--- GIVEN INFORMATION ---
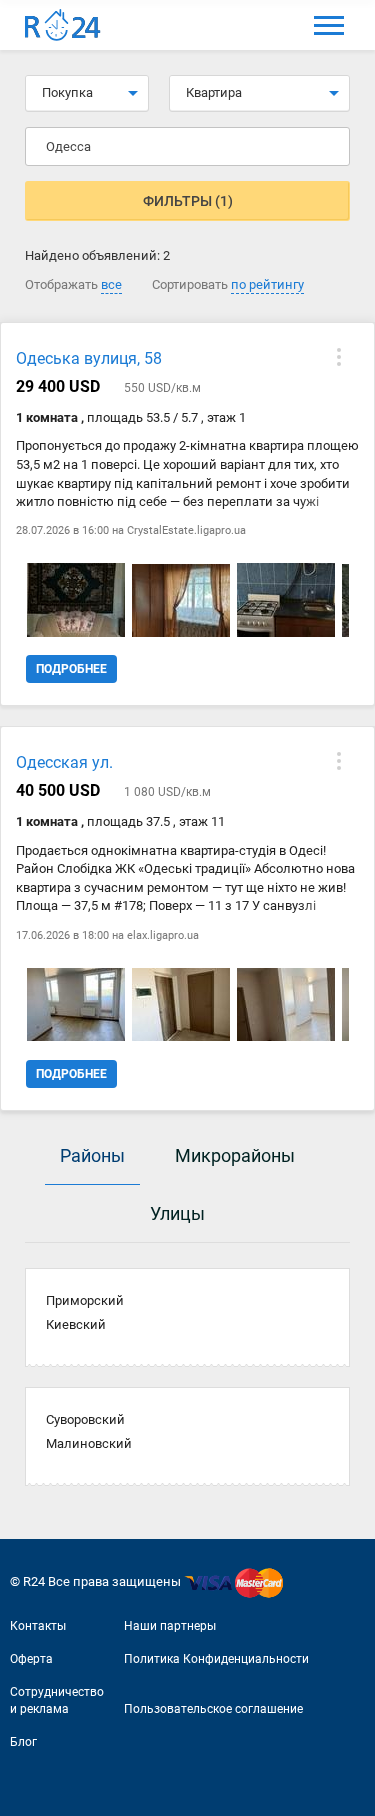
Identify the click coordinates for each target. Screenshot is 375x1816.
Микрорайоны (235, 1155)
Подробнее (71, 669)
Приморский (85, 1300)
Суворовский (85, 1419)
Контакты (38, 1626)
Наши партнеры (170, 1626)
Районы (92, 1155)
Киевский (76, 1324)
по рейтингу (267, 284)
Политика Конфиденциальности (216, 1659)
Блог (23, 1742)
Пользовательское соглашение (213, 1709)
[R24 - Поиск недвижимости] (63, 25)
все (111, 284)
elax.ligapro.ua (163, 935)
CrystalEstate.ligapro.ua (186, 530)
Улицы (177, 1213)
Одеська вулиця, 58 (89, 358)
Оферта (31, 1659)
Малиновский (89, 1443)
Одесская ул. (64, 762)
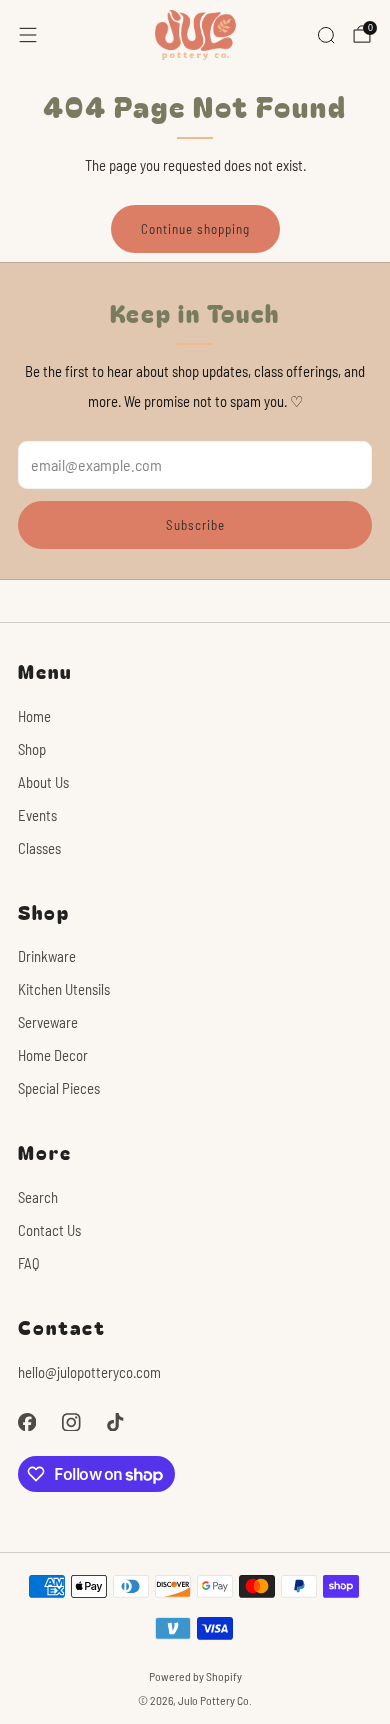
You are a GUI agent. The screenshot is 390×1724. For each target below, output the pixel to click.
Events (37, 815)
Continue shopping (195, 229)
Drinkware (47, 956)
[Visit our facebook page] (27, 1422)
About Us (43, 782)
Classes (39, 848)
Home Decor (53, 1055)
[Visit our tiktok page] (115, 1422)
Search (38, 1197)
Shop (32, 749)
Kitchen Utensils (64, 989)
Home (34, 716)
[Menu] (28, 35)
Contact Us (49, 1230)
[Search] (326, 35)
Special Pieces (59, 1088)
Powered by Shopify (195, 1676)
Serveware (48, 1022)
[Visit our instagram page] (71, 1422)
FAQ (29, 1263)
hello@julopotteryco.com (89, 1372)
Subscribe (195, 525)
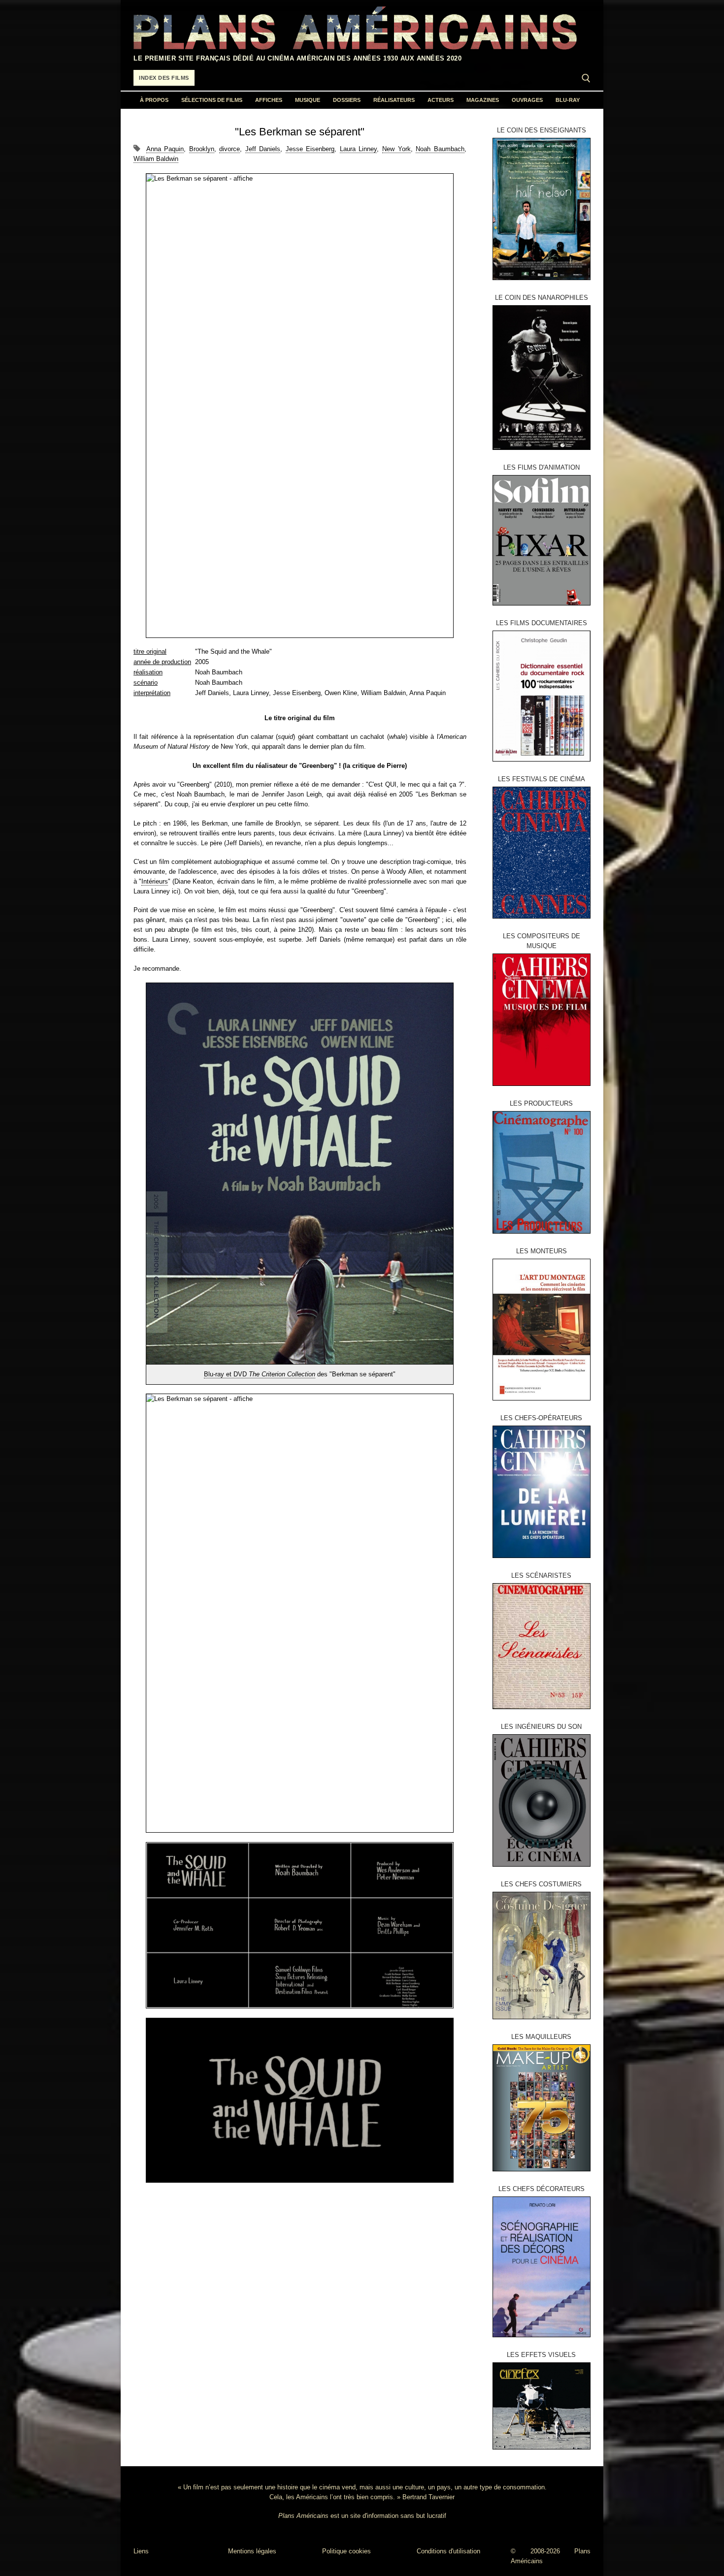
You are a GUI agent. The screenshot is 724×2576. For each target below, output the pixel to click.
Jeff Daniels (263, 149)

--- REQUIRED WORK ---
Give back exactly the run of lines that opens the material above and ends at the line with "[Visit our instagram page] (71, 1422)". Omit the pictures.

--- PROBLEM SOLUTION ---
Identify the click coordinates for each target. Screenshot is 375x1816.
Микрорайоны (235, 1155)
Подробнее (71, 669)
Приморский (85, 1300)
Суворовский (85, 1419)
Контакты (38, 1626)
Наши партнеры (170, 1626)
Районы (92, 1155)
Киевский (76, 1324)
по рейтингу (267, 284)
Политика Конфиденциальности (216, 1659)
Блог (23, 1742)
Пользовательское соглашение (213, 1709)
[R24 - Поиск недвижимости] (63, 25)
все (111, 284)
elax.ligapro.ua (163, 935)
CrystalEstate.ligapro.ua (186, 530)
Улицы (177, 1213)
Одеська вулиця, 58 (89, 358)
Оферта (31, 1659)
Малиновский (89, 1443)
Одесская ул. (64, 762)
You are a GUI agent. The screenshot is 390×1724. For each target below, output the pixel to click.
Events (37, 815)
Continue shopping (195, 229)
Drinkware (47, 956)
[Visit our facebook page] (27, 1422)
About Us (43, 782)
Classes (39, 848)
Home Decor (53, 1055)
[Visit our tiktok page] (115, 1422)
Search (38, 1197)
Shop (32, 749)
Kitchen Utensils (64, 989)
Home (34, 716)
[Menu] (28, 35)
Contact Us (49, 1230)
[Search] (326, 35)
Special Pieces (59, 1088)
Powered by Shopify (195, 1676)
Serveware (48, 1022)
[Visit our instagram page] (71, 1422)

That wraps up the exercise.